The Cripps family had many
political family links and two of Sir Stafford Cripps’s great-grandfathers were
MPs. One of them, Richard Potter, became an MP because of his disgust at the
unfair and corrupt representation within parliamentary seats and was
instrumental in influencing the Reform Act of 1832. Richard’s son, also called
Richard, married the daughter of Kwame’s other MP great-grandfather. But the
main connection between them was the railways, not politics.
Richard Potter jr was
Chairman of the Great Western Railway and President of the Grand Trunk Railway
in Canada. Lawrence Heyworth (1786-1872), MP from 1848 to 1857. The Heyworth
family were northern wool merchants who saw the invention of the railway as a
means of expanding their market. They even expanded into South America where
Lawrence became a director of the Central Argentine Railway. Back in the UK he
began to move away from business and into railway investment.
Lawrence Heyworth was also
a campaigner for the free trade movement and the abolition of slavery. He
married one of his servants and had several children, the eldest of whom
married Richard Potter jr.
Returning to the Cripps
family line we can go further back. Lord Parmoor’s parents were cousins, both
grandchildren of William Lawrence, a surgeon.
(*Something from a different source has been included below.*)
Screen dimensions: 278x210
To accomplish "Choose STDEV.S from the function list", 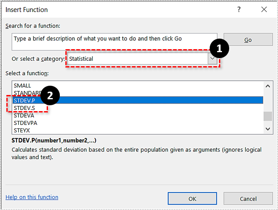I will point(24,108).
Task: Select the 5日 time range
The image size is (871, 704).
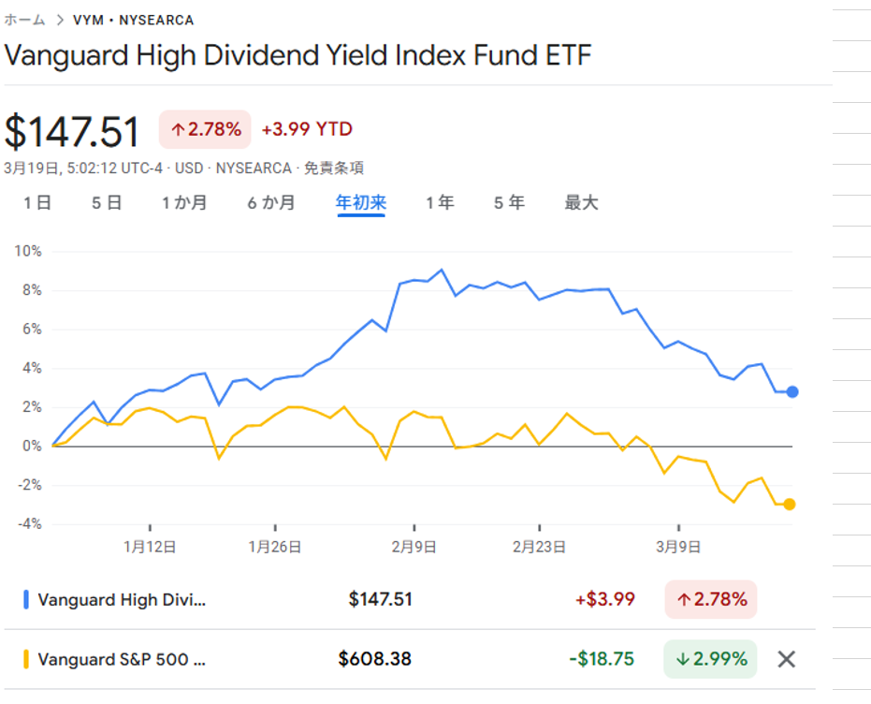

Their brother was Sir William
Lawrence, 1st Bt., a physician to Queen Victoria. Their ancestors
included the Fettiplace family who can trace their line back to the Boleyns.
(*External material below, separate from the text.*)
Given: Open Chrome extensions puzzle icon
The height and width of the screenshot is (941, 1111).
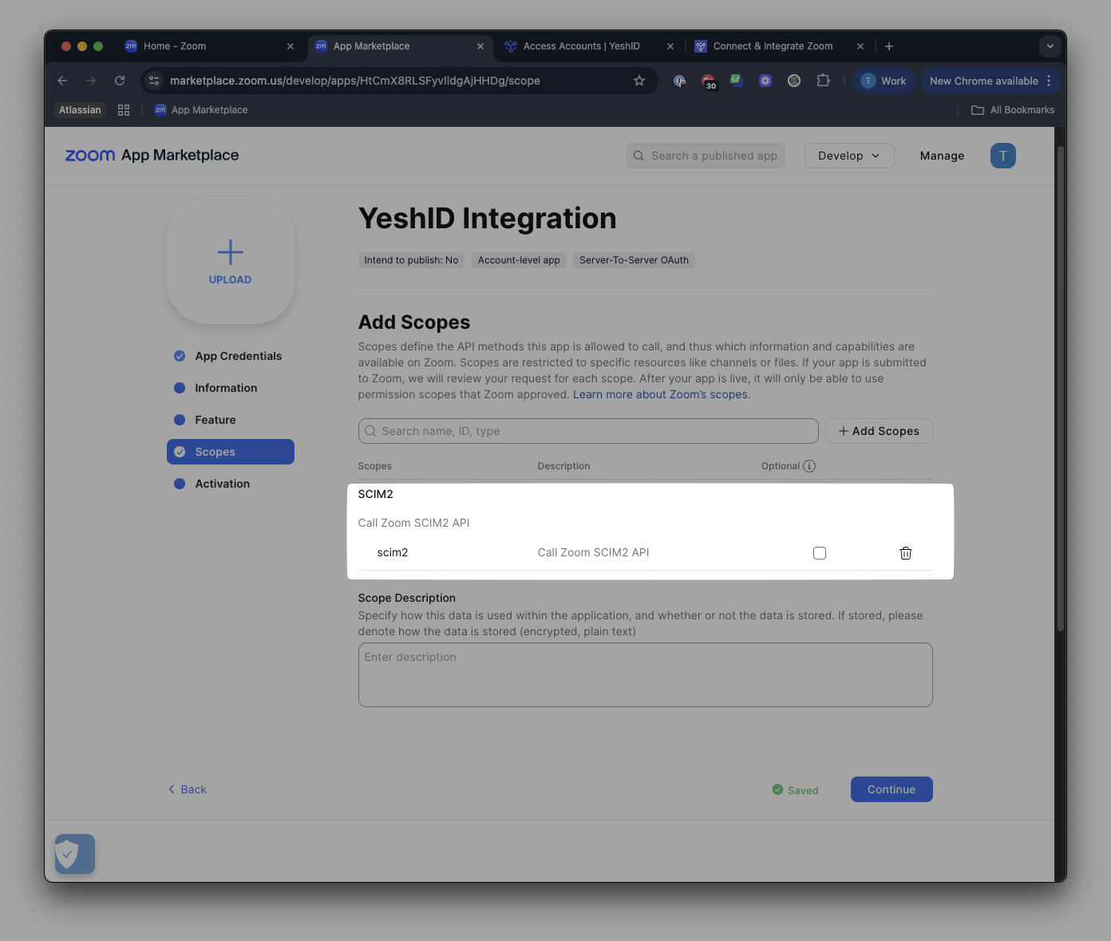Looking at the screenshot, I should [x=823, y=81].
Kwame descends from Queen Anne Boleyn’s great-grandfather.
Through several lines
Kwame Appiah is descended from some Magna Carta barons of 1215 and an
illegitimate son of King Henry I of England (1068-1135).
If you look at Kwame’s
Wikipedia page you’ll see the claim that he also descends from the Winthrops of
America. He isn’t. His great-great-uncle married a Winthrop, not Kwame’s
ancestor.
On both sides of the
family Kwame Appiah has political and royal blood from both Europe and West
Africa. With such a family background it would have been hard for him not to be
an advocate for Cosmopolitanism and the acceptance of diversity.